• Tasks to carry out:
(a) For each statement, say whether it agrees with the thread on deposits and retainers below. Answer yes or no and quote the words of the thread that decide it. (i) In Delaware, a retainer is legally refundable. (ii) One poster has a wife who is a pianist. (iii) In Colorado, a deposit is refundable regardless of what the agreement form says.
(b) Update the thread on deposits and retainers below by writing out the passage from "Instead of disc" up to and including "entertainer is all-emcompassing.", with "entertainment services" changed to "event services".
[Excerpted text start]
As far as the "deposit" vs. "retainer" debate, there is indeed a difference. Here in Delaware, a deposit is legally refundable; a retainer is not. If it's referred to as a "deposit" in writing, it is refundable upon demand no matter what the contract states.

I would strongly recommend that anyone who has questions or doubts about the wording in his/her contract seek legal counsel regarding this. It could save your bacon in the long run.

Just my thoughts.


New Member
Wolfie, you beat me to it! Damn you! LOL!

I have to agree with Wolfie on this one. I have used "Agreement", and it comes across nicer to clients, and it is also seen as equal protection for both parties. In my agreement, I have terms for the client if they cancel, and terms for me if I can't hold up my end of the deal. It's a "win-win" situation.

As is in many states, "retainer" by definition alone is non-refundable. A "deposit" IS refundable, sometimes even if you put "non refundable" in writing.

I would recommend using these terms for a number of reasons:

1) See above
2) All of the other DJ's use contract, deposit, and this may set you apart.
3) TECHNICALLY, these are the actual words that will help you win a case if it needs to go to court.
Here's another comment.

Instead of disc jockey services, how about entertainment services?

We, the entertainers, can emcee, karaoke, video jockeying, run sound, line dance instruct, run games for the kids, run trivia contests for the adults, etc. Some can even do the one-man band thing! Chuck at Classified Events is a trumpeter, my wife is a pianist.

Disc jockey is too limiting, entertainer is all-emcompassing.

Just some thoughts.

Scott McKinney

Active Member
Service Agreement and Retainer. In Colo. Deposit is refundable regardless of what your agreement form says. Retainer is not.


New Member
I use the word Contract, Entertainment and above all - RETAINER FEE instead of DEPOSIT.
[Excerpted text end]
[Raw data start]
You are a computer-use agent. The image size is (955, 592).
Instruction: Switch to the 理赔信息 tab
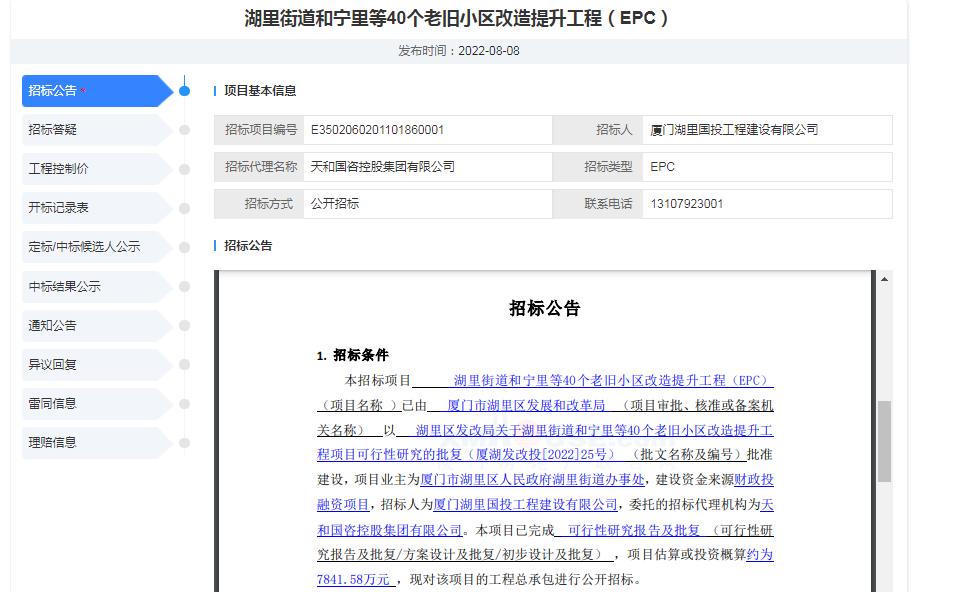[x=90, y=442]
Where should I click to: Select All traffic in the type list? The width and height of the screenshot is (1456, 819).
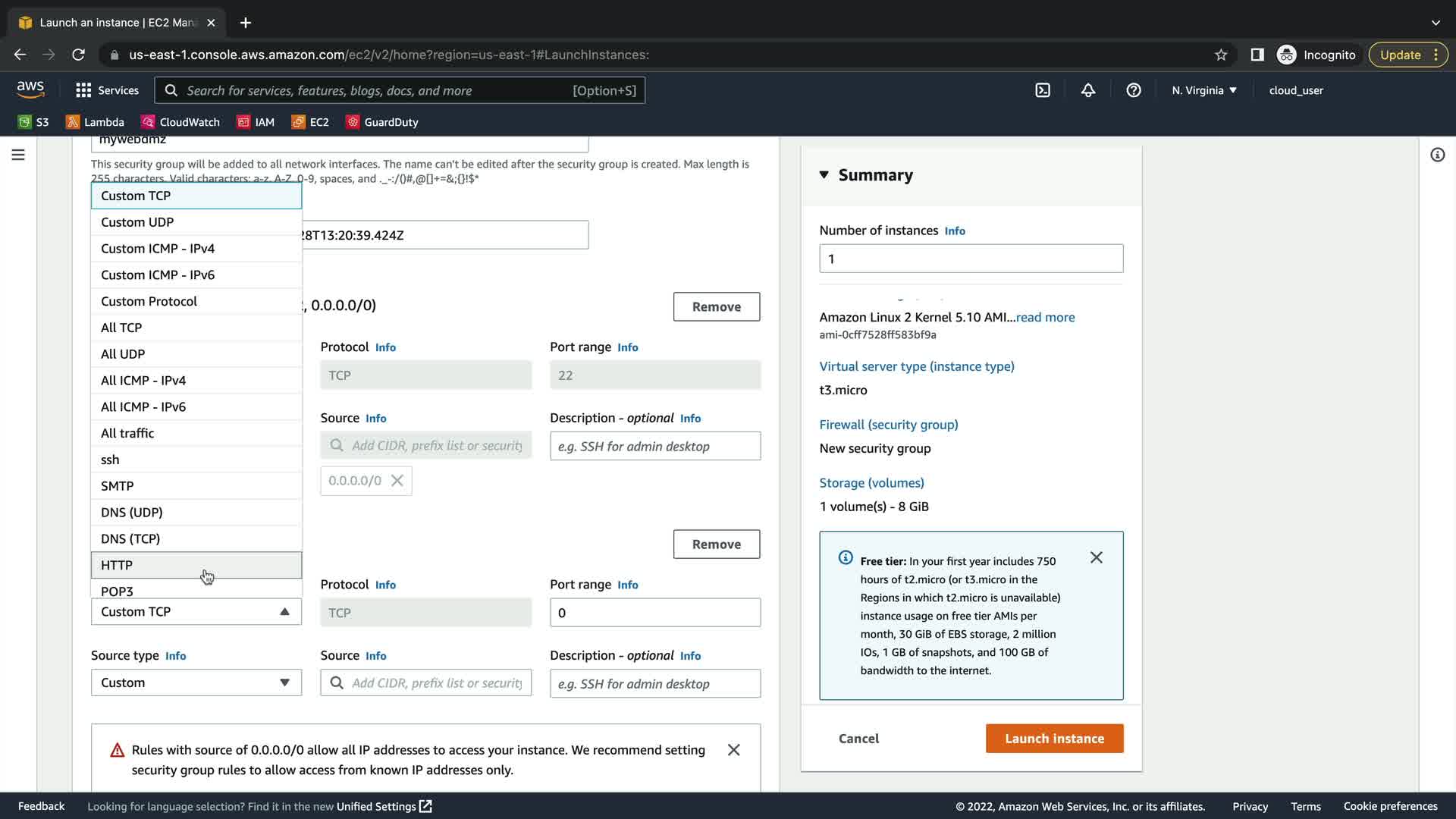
[Raw data end]
• Exercise solutions:
(a)
(i) No: "Here in Delaware, a deposit is legally refundable; a retainer is not."
(ii) Yes: "my wife is a pianist."
(iii) Yes: "In Colo. Deposit is refundable regardless of what your agreement form says."

(b)
Instead of disc jockey services, how about event services?

We, the entertainers, can emcee, karaoke, video jockeying, run sound, line dance instruct, run games for the kids, run trivia contests for the adults, etc. Some can even do the one-man band thing! Chuck at Classified Events is a trumpeter, my wife is a pianist.

Disc jockey is too limiting, entertainer is all-emcompassing.